** Given request **
Repeat the material word for word, starting at the line containing "Click the 有效期至 date 2029-01-29" and ending at the line containing "coord(421,781)".

─── Given information

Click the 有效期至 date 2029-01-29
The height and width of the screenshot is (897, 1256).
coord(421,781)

──────
─── Given information

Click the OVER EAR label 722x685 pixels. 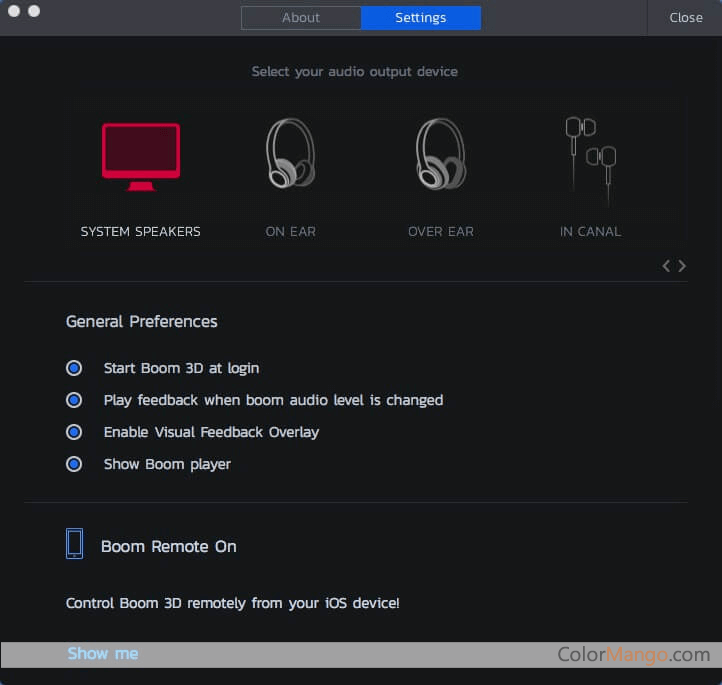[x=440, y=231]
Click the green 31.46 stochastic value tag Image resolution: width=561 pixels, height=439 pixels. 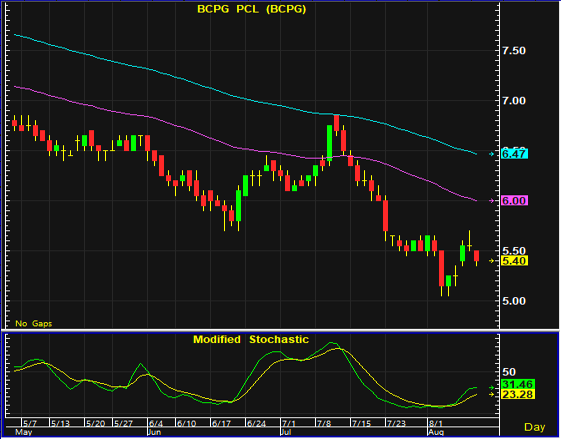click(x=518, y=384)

──────

** Written solution **
Click the 有效期至 date 2029-01-29
The height and width of the screenshot is (897, 1256).
coord(421,781)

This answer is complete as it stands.